Bingo!! Excellent advice. Terrific plan. It's the only way I'd let that guy in my life. He's Trouble with a Capital T.

I'd add one thing. A complete thorough (whatever that is) drug test before he moves in. If he's on drugs? All bets would be off because then I wouldn't rule out even one of his threats.

You'd both have to agree to these rules. And break them? He's out on his ass with a police escort.

God bless you for caring. Most second wives would not.

If your husband does not agree and really doesn't want to help him, I think you need to respect his decision.
 
Some problems with the plan (which I overall disagree with).

First, USUALLY if you voluntarily allow someone to move in, it takes formal eviction procedures to get them out.

Second, once he is on your turf, even if not in the house now all his fury and focus is on you. We learned long ago the more you help someone if they are bums, the more they see you as obligated to them.

★ ★ ★ ★ ★

## What you are asked to do
Continue the forum replies about the move-in plan from the point where they end.

★ ★ ★ ★ ★

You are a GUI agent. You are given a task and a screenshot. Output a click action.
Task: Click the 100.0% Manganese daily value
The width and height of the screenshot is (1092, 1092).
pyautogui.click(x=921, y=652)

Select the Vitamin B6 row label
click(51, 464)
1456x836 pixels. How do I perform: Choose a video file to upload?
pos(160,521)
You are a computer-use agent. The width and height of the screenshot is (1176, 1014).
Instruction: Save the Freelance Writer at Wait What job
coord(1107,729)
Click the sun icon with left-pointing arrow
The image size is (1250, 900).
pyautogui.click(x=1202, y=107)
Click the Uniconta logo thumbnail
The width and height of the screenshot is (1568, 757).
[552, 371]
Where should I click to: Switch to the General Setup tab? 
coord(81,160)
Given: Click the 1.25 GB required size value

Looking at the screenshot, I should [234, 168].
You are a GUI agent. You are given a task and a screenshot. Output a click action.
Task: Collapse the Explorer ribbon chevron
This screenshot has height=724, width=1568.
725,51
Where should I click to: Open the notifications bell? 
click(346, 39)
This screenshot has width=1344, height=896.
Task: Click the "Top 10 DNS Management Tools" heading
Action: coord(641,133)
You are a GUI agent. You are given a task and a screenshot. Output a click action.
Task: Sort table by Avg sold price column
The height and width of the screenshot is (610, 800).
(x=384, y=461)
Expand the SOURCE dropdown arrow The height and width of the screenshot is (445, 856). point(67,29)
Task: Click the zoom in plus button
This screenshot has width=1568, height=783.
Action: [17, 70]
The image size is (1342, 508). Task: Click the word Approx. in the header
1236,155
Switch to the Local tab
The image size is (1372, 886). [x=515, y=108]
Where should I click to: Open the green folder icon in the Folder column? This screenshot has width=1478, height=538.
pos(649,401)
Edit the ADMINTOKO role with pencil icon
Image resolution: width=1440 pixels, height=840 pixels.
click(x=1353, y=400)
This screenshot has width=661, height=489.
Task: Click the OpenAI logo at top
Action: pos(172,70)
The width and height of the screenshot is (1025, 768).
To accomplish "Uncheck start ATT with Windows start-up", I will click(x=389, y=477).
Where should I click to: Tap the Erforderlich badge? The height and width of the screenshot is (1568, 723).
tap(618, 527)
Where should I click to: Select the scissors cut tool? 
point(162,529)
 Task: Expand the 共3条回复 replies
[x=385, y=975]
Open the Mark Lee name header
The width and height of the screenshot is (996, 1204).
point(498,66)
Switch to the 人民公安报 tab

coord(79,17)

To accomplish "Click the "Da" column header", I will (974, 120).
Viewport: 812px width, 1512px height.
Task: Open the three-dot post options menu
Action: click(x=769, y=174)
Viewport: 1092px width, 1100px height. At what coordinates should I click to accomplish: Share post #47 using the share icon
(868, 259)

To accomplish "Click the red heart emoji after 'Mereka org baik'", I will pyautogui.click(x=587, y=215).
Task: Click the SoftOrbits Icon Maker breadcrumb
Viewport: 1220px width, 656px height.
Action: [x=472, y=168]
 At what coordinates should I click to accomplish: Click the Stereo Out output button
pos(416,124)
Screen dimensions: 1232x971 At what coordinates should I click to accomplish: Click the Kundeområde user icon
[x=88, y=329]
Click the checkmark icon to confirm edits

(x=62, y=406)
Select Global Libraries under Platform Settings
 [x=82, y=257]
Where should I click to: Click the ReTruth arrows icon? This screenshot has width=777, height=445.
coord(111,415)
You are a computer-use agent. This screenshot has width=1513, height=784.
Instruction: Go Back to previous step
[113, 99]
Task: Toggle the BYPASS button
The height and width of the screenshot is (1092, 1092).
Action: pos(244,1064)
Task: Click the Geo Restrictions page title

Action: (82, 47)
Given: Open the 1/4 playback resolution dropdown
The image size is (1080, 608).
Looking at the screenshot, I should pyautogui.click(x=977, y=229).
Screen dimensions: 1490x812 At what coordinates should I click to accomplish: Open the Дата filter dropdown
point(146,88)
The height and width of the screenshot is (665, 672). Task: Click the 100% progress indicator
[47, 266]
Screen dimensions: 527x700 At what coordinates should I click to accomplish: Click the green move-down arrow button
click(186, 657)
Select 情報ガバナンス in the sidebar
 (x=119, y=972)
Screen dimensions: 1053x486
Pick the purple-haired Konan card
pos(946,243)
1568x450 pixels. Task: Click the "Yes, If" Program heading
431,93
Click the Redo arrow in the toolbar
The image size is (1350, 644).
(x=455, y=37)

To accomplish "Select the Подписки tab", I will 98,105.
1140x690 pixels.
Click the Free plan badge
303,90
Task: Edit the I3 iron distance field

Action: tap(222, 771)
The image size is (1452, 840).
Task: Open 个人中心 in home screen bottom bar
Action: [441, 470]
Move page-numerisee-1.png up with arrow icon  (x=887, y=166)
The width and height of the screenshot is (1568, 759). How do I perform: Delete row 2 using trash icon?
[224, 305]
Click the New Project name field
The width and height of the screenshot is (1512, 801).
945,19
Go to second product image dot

★ ★ ★ ★ ★

## Final result
You bring him back and he will be fixated on your husband, you and your home. You got money and valuables. You/he give in to his threats and reward his misconduct. He will know that. It will be almost impossible to get rid of him and it only how much chaos and lose happens along this way.

Why do you possibly think having him move into your house will change anything? Because you set stipulations?

Set stipulations where he is at FIRST and see if he is following those. If he won't, he certainly won't when he's in your house.
 
Some problems with the plan (which I overall disagree with).

First, USUALLY if you voluntarily allow someone to move in, it takes formal eviction procedures to get them out.

Second, once he is on your turf, even if not in the house now all his fury and focus is on you. We learned long ago the more you help someone if they are bums, the more they see you as obligated to them.

You bring him back and he will be fixated on your husband, you and your home. You got money and valuables. You/he give in to his threats and reward his misconduct. He will know that. It will be almost impossible to get rid of him and it only how much chaos and lose happens along this way.

Why do you possibly think having him move into your house will change anything? Because you set stipulations?

Set stipulations where he is at FIRST and see if he is following those. If he won't, he certainly won't when he's in your house.

Yeah, I also agree with most of this. There's no doubt your entire family will be taking a big risk. Can't overlook that reality.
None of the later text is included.